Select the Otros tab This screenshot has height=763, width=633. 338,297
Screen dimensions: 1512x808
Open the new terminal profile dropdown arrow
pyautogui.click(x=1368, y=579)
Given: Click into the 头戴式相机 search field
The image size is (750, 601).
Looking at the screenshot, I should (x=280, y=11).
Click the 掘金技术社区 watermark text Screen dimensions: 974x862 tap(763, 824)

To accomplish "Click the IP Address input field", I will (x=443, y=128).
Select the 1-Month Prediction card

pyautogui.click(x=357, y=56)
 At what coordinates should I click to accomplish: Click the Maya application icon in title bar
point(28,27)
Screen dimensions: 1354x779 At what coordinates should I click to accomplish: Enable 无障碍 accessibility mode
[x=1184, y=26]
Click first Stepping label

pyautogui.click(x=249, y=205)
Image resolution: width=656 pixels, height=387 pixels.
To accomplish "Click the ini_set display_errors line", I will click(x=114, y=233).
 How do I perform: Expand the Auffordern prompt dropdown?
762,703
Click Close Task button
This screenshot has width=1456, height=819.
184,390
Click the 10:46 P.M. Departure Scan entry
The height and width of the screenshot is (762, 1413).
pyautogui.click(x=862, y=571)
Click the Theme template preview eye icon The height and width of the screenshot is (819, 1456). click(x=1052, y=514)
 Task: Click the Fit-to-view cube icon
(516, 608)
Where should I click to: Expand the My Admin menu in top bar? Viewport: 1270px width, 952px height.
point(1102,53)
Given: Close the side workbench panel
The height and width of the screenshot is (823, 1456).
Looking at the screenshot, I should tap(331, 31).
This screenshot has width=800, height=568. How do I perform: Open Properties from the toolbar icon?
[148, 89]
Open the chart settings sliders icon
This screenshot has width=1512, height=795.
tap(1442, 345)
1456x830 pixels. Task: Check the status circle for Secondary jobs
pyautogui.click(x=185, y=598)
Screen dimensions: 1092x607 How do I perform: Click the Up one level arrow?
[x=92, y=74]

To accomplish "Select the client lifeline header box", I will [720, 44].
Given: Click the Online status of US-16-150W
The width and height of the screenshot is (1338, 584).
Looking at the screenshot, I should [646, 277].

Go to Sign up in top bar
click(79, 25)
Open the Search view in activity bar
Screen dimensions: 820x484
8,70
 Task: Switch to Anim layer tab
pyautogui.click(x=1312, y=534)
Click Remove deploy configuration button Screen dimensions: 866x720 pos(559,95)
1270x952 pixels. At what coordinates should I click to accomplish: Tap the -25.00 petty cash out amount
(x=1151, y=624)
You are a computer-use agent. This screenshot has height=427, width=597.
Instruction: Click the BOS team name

══════

_Written task:_
Reproduce every record above, changing "Screen dimensions" to "Display size" wherever it occurs and leaving everything else the same.

_Exercise solution:_
Select the Otros tab This screenshot has height=763, width=633. 338,297
Display size: 1512x808
Open the new terminal profile dropdown arrow
pyautogui.click(x=1368, y=579)
Given: Click into the 头戴式相机 search field
The image size is (750, 601).
Looking at the screenshot, I should (x=280, y=11).
Click the 掘金技术社区 watermark text Display size: 974x862 tap(763, 824)

To accomplish "Click the IP Address input field", I will (x=443, y=128).
Select the 1-Month Prediction card

pyautogui.click(x=357, y=56)
 At what coordinates should I click to accomplish: Click the Maya application icon in title bar
point(28,27)
Display size: 1354x779 At what coordinates should I click to accomplish: Enable 无障碍 accessibility mode
[x=1184, y=26]
Click first Stepping label

pyautogui.click(x=249, y=205)
Image resolution: width=656 pixels, height=387 pixels.
To accomplish "Click the ini_set display_errors line", I will click(x=114, y=233).
 How do I perform: Expand the Auffordern prompt dropdown?
762,703
Click Close Task button
This screenshot has width=1456, height=819.
184,390
Click the 10:46 P.M. Departure Scan entry
The height and width of the screenshot is (762, 1413).
pyautogui.click(x=862, y=571)
Click the Theme template preview eye icon The height and width of the screenshot is (819, 1456). click(x=1052, y=514)
 Task: Click the Fit-to-view cube icon
(516, 608)
Where should I click to: Expand the My Admin menu in top bar? Viewport: 1270px width, 952px height.
point(1102,53)
Given: Close the side workbench panel
The height and width of the screenshot is (823, 1456).
Looking at the screenshot, I should tap(331, 31).
This screenshot has width=800, height=568. How do I perform: Open Properties from the toolbar icon?
[148, 89]
Open the chart settings sliders icon
This screenshot has width=1512, height=795.
tap(1442, 345)
1456x830 pixels. Task: Check the status circle for Secondary jobs
pyautogui.click(x=185, y=598)
Display size: 1092x607 How do I perform: Click the Up one level arrow?
[x=92, y=74]

To accomplish "Select the client lifeline header box", I will [720, 44].
Given: Click the Online status of US-16-150W
The width and height of the screenshot is (1338, 584).
Looking at the screenshot, I should [646, 277].

Go to Sign up in top bar
click(79, 25)
Open the Search view in activity bar
Display size: 820x484
8,70
 Task: Switch to Anim layer tab
pyautogui.click(x=1312, y=534)
Click Remove deploy configuration button Display size: 866x720 pos(559,95)
1270x952 pixels. At what coordinates should I click to accomplish: Tap the -25.00 petty cash out amount
(x=1151, y=624)
You are a computer-use agent. This screenshot has height=427, width=597.
Instruction: Click the BOS team name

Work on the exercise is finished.